== WHAT YOU ARE ASKED TO DO ==
Please copy exactly the part of the records below that opens with the line containing "You are a computer-use" and closes with the line containing "Given: Click the add directory icon", leaving out any pictures.

== SUPPLIED INFORMATION ==
-- Opening Marker --
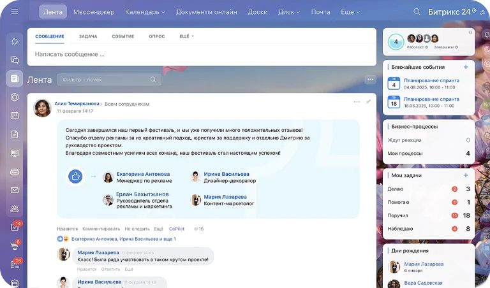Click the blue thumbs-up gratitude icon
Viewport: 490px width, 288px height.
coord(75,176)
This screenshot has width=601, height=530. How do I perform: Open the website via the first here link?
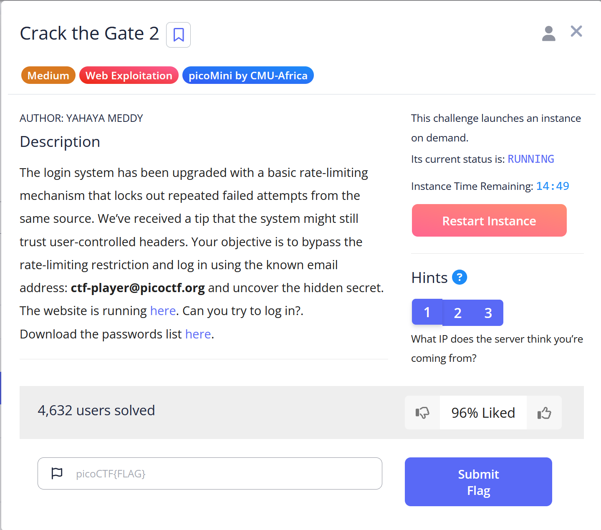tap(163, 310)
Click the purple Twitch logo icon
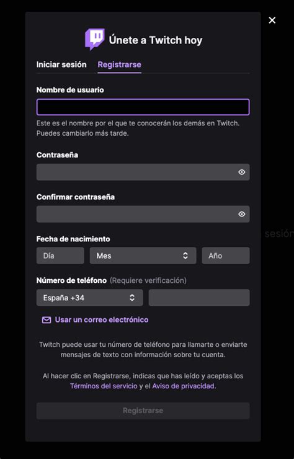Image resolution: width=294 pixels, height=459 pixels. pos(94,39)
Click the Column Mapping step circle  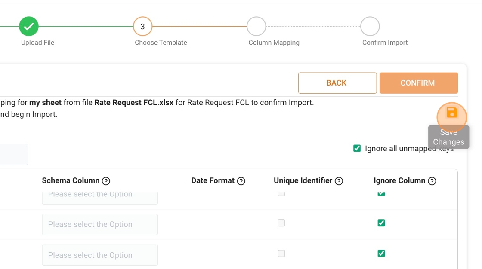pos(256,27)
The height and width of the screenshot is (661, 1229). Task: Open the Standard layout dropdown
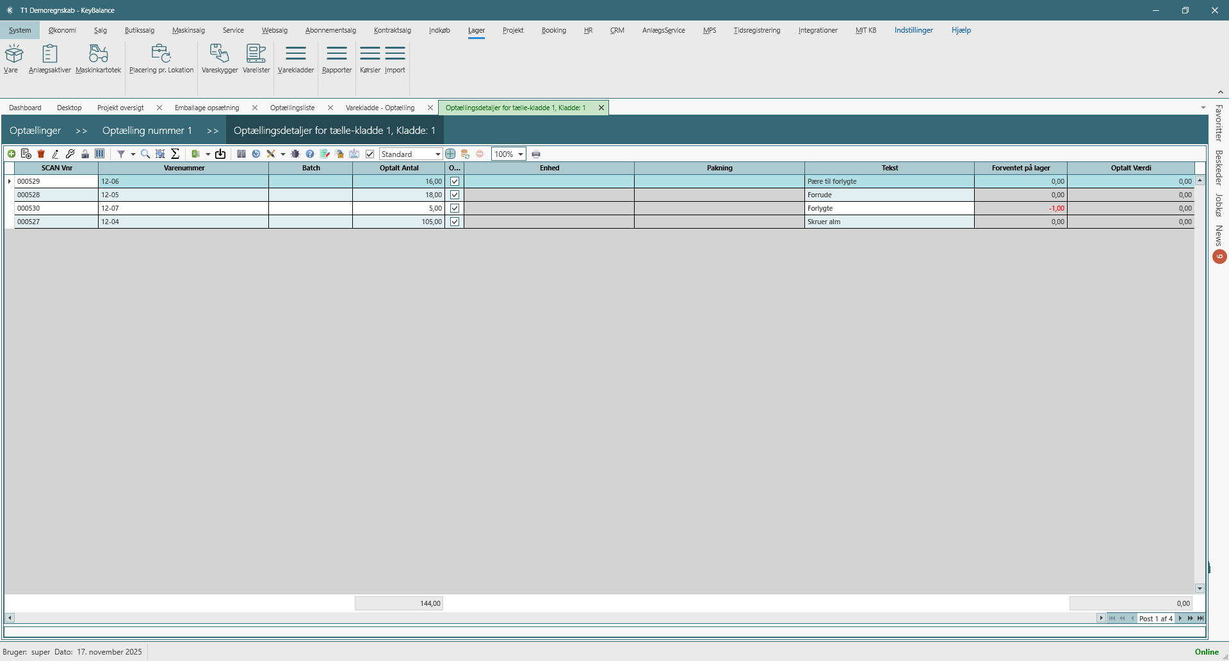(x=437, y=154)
-- Closing Marker --
-- Opening Marker --
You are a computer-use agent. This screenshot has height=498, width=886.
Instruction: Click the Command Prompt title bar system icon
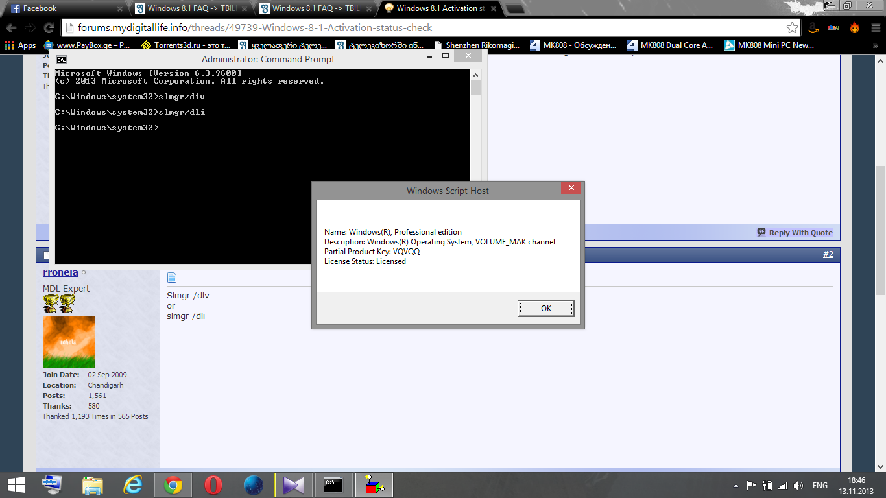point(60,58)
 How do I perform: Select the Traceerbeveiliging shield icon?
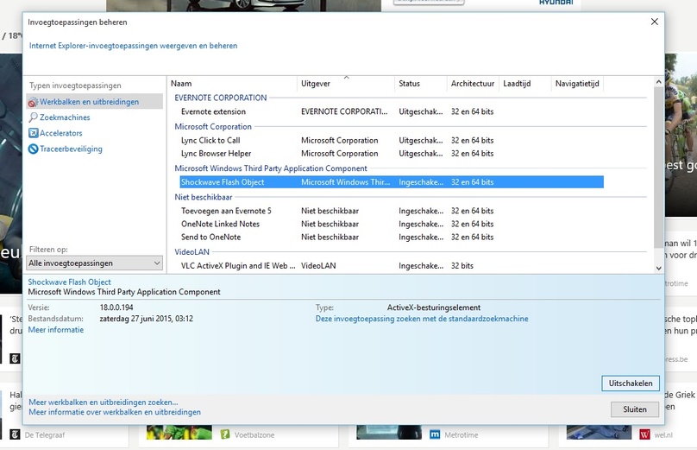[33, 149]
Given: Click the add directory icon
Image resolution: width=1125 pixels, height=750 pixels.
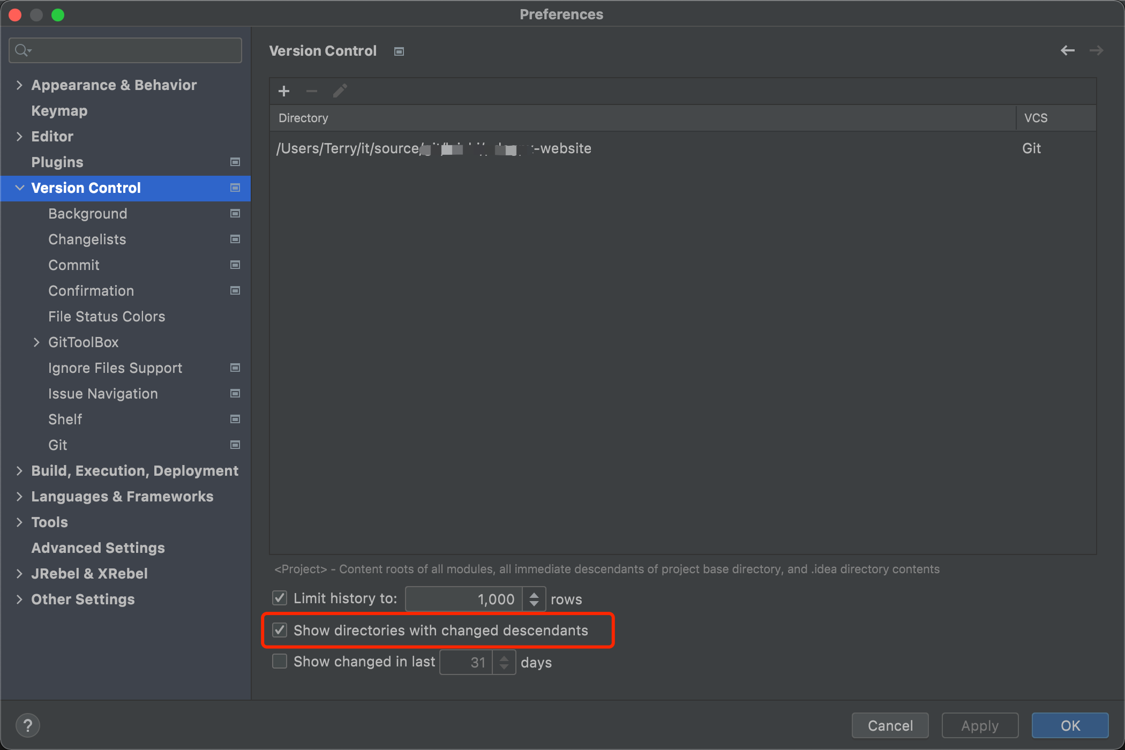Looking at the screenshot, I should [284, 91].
-- Closing Marker --
-- Opening Marker --
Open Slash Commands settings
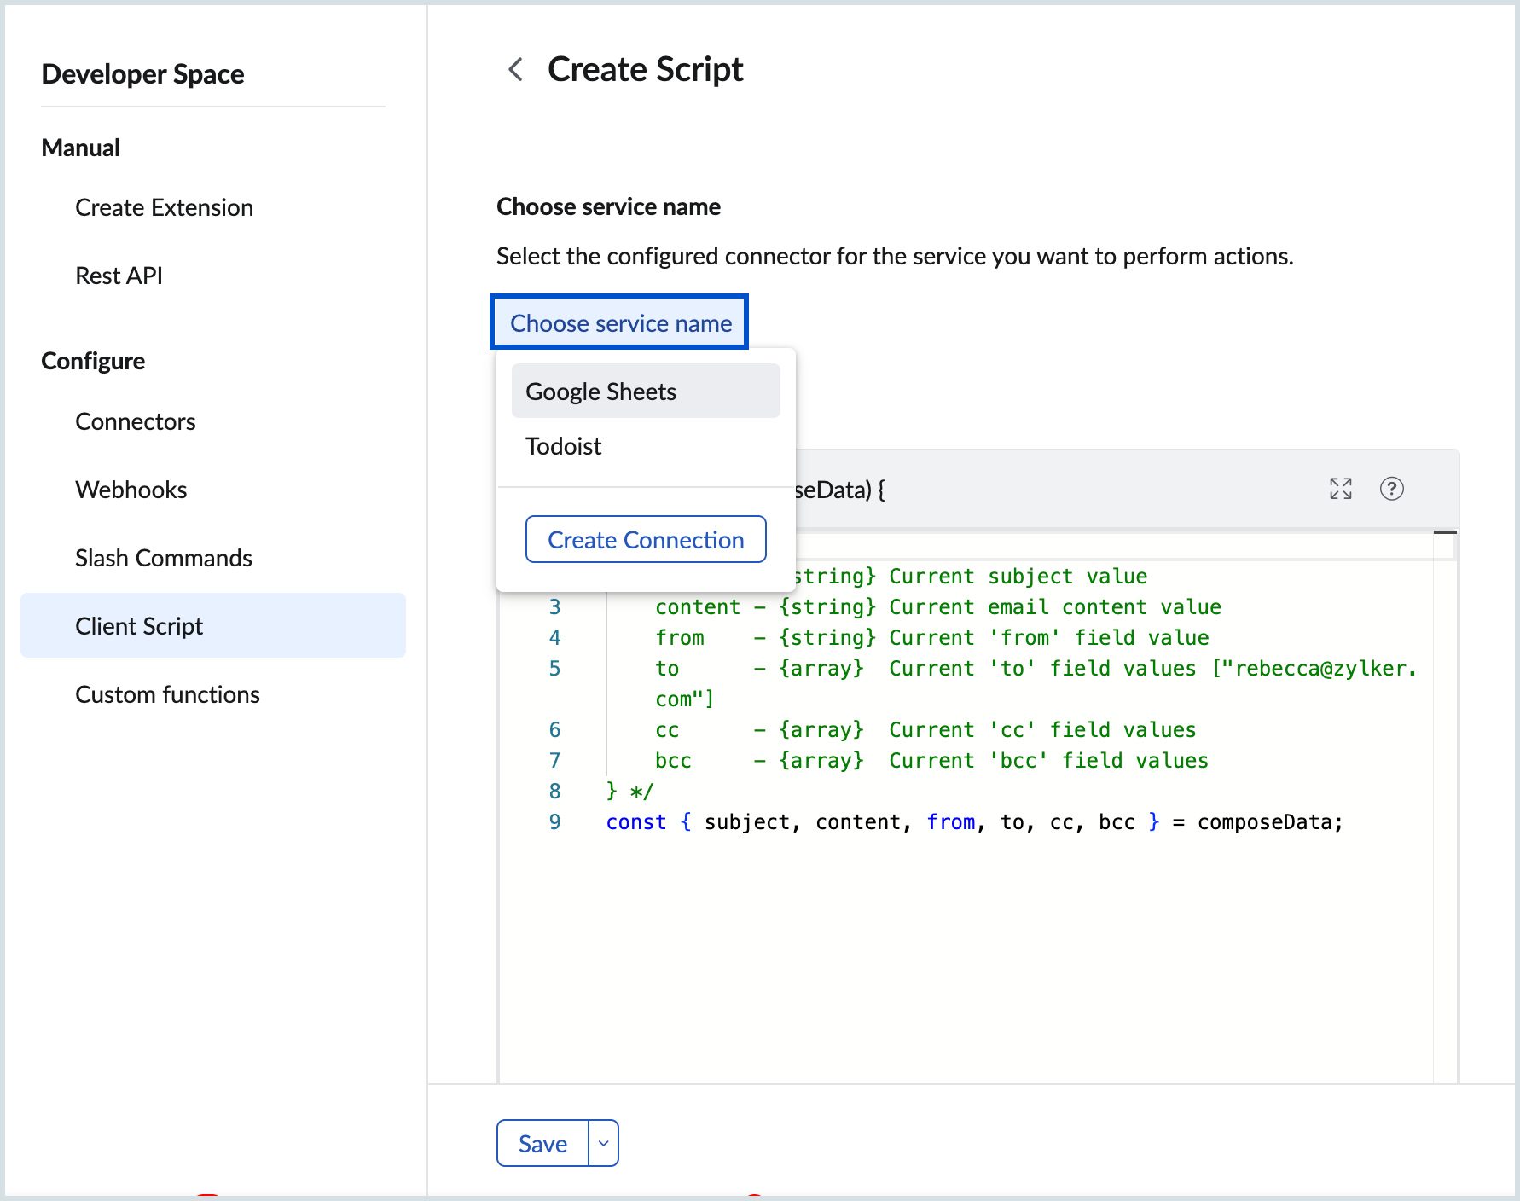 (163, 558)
-- Closing Marker --
== RESULT BELOW ==
You are a computer-use agent. This screenshot has height=498, width=886.
Instruction: Click the Command Prompt title bar system icon
point(60,58)
 How do I perform: Select the Traceerbeveiliging shield icon?
[33, 149]
Given: Click the add directory icon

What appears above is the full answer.